-- EXERCISE PROMPT --
Rewrite the material starting at the line that contains "Task: Click the Var. Expenses dollar box" and ending at the line that contains "Action: (x=477, y=152)", changing every "dollar box" to "amount field" and leaving all else as it is.

-- DATA SHOWN --

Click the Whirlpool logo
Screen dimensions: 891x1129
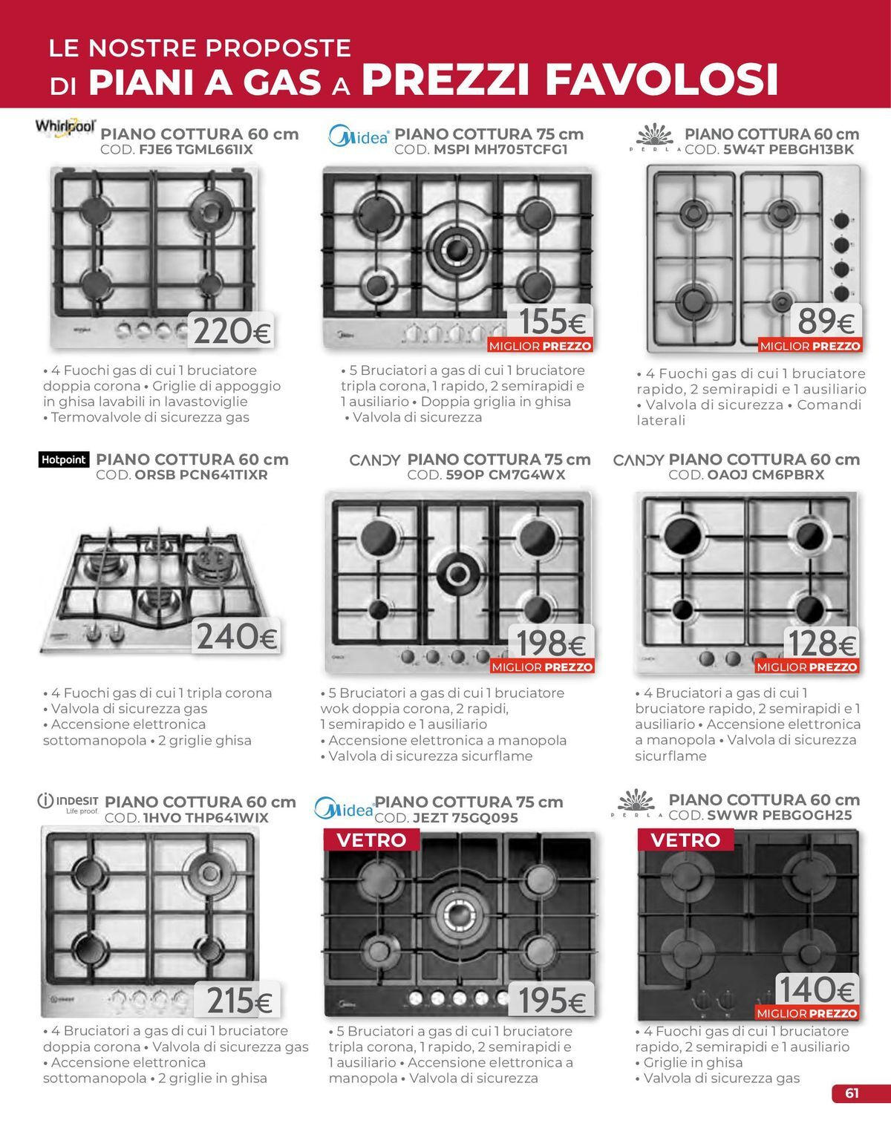point(65,128)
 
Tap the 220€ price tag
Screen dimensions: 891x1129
point(231,330)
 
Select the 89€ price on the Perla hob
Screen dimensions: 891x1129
point(826,321)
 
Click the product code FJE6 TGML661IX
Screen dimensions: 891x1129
point(196,150)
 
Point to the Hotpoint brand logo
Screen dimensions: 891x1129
point(64,459)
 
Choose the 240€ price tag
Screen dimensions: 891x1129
point(236,636)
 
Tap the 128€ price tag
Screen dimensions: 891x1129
point(822,643)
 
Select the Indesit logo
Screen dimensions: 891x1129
point(68,803)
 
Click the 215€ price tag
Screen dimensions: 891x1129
point(237,1000)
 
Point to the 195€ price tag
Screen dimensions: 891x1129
point(552,1000)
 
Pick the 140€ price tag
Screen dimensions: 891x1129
point(817,989)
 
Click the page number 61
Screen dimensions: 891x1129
point(852,1093)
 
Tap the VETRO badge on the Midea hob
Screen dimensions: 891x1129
point(371,840)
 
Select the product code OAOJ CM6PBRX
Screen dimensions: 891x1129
point(766,475)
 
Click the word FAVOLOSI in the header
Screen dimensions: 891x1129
point(662,79)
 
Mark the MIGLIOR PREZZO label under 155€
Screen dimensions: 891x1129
point(541,346)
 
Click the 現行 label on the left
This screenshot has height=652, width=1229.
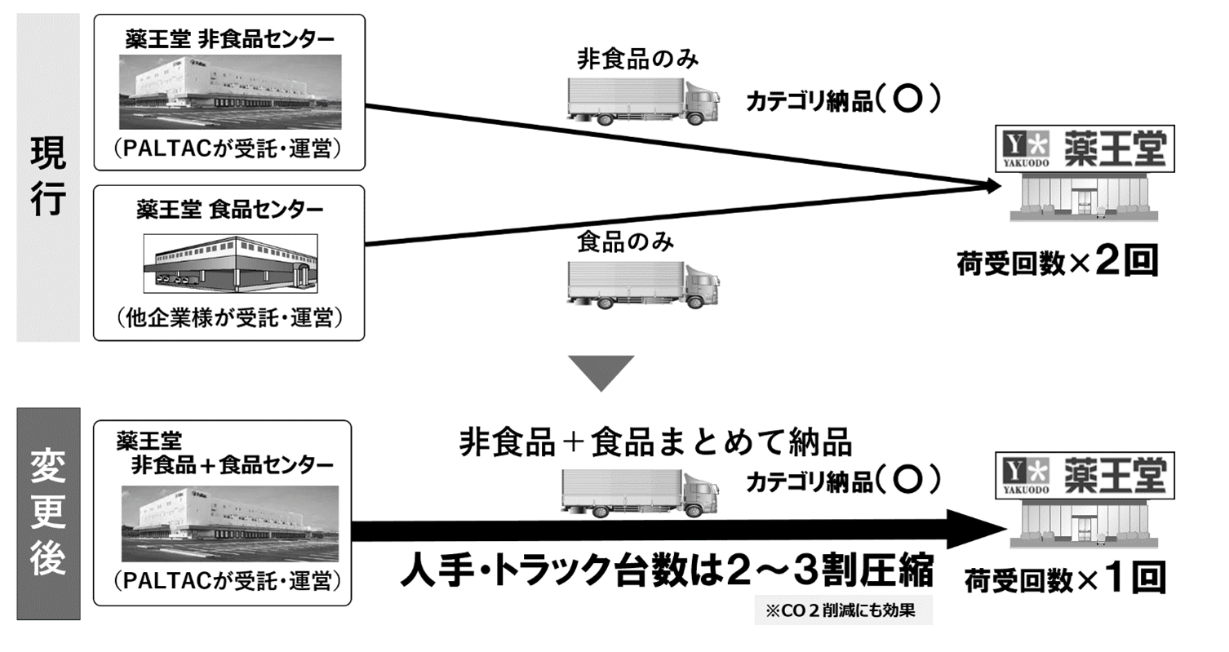tap(48, 176)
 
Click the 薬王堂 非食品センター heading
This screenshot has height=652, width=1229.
tap(228, 38)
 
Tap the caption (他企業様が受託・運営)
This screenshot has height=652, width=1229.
tap(228, 317)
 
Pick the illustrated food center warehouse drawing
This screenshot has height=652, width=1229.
tap(230, 263)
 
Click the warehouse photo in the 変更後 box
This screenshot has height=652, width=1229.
tap(229, 522)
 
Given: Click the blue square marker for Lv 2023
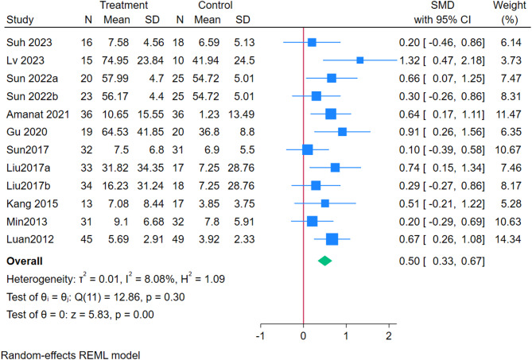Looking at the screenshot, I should coord(360,60).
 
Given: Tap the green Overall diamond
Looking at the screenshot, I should coord(325,260).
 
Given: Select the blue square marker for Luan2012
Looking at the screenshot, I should coord(332,238).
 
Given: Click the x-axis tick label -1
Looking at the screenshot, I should coord(259,337).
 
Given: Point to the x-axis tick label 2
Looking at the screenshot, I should coord(390,337).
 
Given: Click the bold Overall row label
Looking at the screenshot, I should coord(25,260).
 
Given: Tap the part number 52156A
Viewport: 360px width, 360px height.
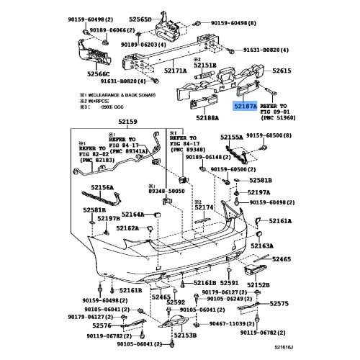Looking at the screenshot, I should (x=102, y=187).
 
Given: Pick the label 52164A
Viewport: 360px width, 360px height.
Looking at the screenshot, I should (x=133, y=214).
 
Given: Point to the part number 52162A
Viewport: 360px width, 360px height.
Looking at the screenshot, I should (x=128, y=228).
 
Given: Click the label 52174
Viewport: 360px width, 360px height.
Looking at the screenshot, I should (x=204, y=207).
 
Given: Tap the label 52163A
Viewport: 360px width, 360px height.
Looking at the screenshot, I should (x=262, y=246).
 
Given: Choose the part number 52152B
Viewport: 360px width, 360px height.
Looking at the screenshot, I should (x=258, y=284).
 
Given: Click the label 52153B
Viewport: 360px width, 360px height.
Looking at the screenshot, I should (x=185, y=334).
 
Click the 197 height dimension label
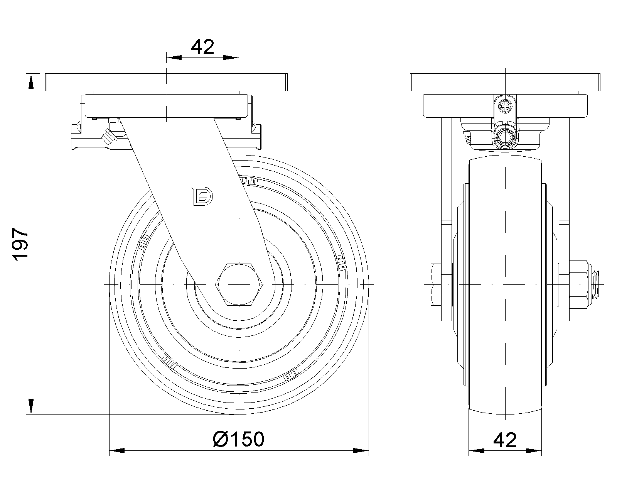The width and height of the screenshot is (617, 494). click(x=20, y=245)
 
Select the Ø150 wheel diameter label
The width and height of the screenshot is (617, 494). click(x=239, y=439)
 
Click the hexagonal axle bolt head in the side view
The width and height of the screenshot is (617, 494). click(x=239, y=285)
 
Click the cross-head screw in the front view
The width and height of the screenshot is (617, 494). click(x=505, y=105)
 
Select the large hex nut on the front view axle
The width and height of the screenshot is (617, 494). click(x=579, y=284)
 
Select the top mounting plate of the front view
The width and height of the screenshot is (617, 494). click(x=505, y=82)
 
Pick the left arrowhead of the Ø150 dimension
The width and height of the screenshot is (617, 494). click(x=117, y=450)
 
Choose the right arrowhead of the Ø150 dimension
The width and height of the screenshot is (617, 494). click(x=361, y=450)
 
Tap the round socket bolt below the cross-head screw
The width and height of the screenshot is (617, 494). click(x=505, y=137)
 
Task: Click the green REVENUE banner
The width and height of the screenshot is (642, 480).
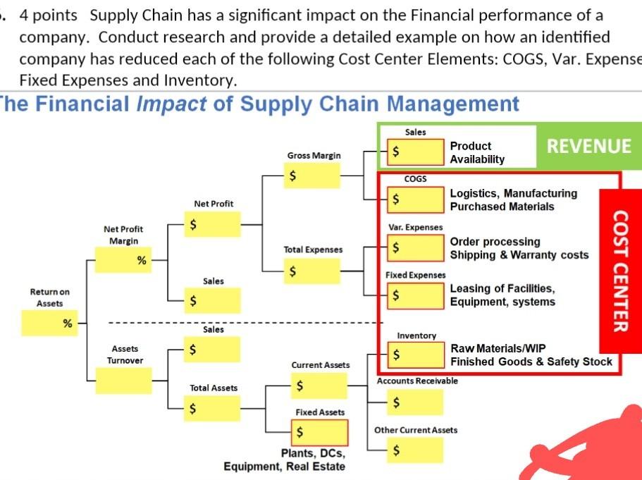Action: (x=589, y=146)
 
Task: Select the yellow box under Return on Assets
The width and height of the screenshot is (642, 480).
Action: (x=49, y=323)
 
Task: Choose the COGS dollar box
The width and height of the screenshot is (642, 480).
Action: (x=416, y=199)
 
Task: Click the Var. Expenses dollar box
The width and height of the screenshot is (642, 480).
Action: (x=416, y=247)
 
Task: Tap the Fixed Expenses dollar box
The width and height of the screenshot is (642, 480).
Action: (x=416, y=295)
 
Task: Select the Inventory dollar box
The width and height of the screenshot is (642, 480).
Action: (x=416, y=355)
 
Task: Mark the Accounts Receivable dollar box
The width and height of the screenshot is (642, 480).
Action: (x=416, y=402)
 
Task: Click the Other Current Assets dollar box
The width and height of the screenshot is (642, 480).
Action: (x=416, y=449)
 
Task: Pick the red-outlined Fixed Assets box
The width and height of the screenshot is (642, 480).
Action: (x=319, y=431)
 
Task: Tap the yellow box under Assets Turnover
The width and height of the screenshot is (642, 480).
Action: (x=123, y=381)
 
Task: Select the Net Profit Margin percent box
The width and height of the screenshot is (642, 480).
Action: (x=123, y=260)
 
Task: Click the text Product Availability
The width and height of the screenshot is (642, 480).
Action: (x=477, y=152)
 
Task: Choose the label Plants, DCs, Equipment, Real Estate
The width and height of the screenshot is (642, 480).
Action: (x=285, y=460)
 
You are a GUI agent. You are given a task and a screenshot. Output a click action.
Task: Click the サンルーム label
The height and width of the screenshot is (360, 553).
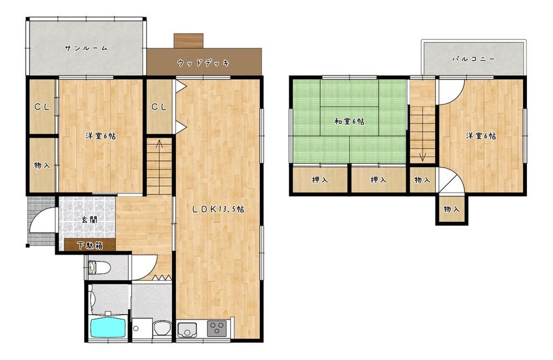(x=86, y=48)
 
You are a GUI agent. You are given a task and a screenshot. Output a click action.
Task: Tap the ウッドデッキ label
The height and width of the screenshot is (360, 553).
(x=204, y=63)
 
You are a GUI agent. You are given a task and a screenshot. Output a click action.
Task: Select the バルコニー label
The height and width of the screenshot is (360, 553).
(x=474, y=59)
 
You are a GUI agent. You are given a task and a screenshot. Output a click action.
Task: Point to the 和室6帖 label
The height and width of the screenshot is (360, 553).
(x=349, y=122)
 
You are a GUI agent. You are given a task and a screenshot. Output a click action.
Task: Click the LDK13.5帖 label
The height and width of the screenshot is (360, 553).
(x=218, y=209)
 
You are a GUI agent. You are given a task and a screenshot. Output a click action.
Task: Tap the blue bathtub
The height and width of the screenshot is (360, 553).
(x=108, y=327)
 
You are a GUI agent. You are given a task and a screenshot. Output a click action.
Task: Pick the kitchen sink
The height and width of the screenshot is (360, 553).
(x=187, y=330)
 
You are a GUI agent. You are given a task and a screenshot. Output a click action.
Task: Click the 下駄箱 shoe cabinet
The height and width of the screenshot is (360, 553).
(x=90, y=245)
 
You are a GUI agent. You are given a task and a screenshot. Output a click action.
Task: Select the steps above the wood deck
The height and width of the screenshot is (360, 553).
(x=189, y=41)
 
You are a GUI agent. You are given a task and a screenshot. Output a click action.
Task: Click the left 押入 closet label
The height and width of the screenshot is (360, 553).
(x=320, y=180)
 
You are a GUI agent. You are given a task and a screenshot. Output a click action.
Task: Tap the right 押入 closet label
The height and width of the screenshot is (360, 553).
(x=378, y=180)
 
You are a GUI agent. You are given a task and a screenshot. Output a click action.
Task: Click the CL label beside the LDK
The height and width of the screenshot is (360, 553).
(x=159, y=107)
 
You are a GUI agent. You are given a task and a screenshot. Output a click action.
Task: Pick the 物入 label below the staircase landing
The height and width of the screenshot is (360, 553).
(x=422, y=180)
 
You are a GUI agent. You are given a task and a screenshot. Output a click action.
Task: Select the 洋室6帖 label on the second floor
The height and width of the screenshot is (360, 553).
(x=481, y=135)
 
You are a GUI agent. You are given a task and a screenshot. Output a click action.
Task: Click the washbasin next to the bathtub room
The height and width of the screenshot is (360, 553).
(x=162, y=328)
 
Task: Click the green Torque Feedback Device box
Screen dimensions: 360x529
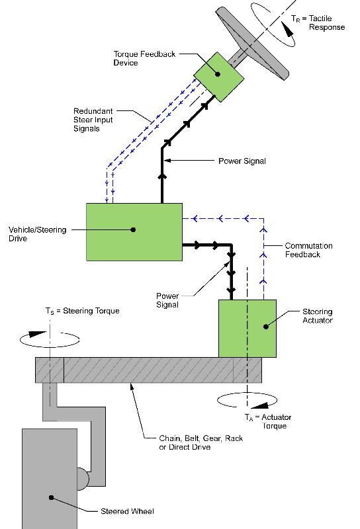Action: coord(219,77)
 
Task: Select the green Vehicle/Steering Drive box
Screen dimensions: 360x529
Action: coord(134,232)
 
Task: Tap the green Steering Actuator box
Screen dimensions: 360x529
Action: coord(248,328)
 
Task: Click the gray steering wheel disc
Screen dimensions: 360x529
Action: coord(252,43)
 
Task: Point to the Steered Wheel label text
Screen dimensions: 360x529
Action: coord(127,511)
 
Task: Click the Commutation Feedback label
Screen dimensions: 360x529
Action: coord(308,250)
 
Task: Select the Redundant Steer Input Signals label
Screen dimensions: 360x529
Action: coord(93,120)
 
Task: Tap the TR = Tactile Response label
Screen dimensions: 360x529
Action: coord(318,22)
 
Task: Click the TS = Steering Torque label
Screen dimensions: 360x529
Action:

-- REPLY TO THE TASK --
Task: Click the Var. Expenses amount field
The width and height of the screenshot is (642, 480).
Action: (x=416, y=247)
 
Task: Tap the Fixed Expenses amount field
The width and height of the screenshot is (642, 480).
Action: (x=416, y=295)
 
Task: Select the Inventory amount field
The width and height of the screenshot is (642, 480).
Action: (x=416, y=355)
 
Task: Mark the Accounts Receivable amount field
The width and height of the screenshot is (642, 480).
Action: (x=416, y=402)
 
Task: Click the Other Current Assets amount field
The width and height of the screenshot is (642, 480).
Action: (x=416, y=449)
 
Task: Pick the red-outlined Fixed Assets box
The width and height of the screenshot is (642, 480).
Action: (x=319, y=431)
 
Task: Tap the yellow box under Assets Turnover
The width and height of the screenshot is (642, 480).
Action: (x=123, y=381)
 
Task: Select the Net Profit Margin percent box
The width and height of the screenshot is (642, 480).
Action: (x=123, y=260)
 
Task: Click the text Product Availability
The width and height of the screenshot is (642, 480).
Action: (x=477, y=152)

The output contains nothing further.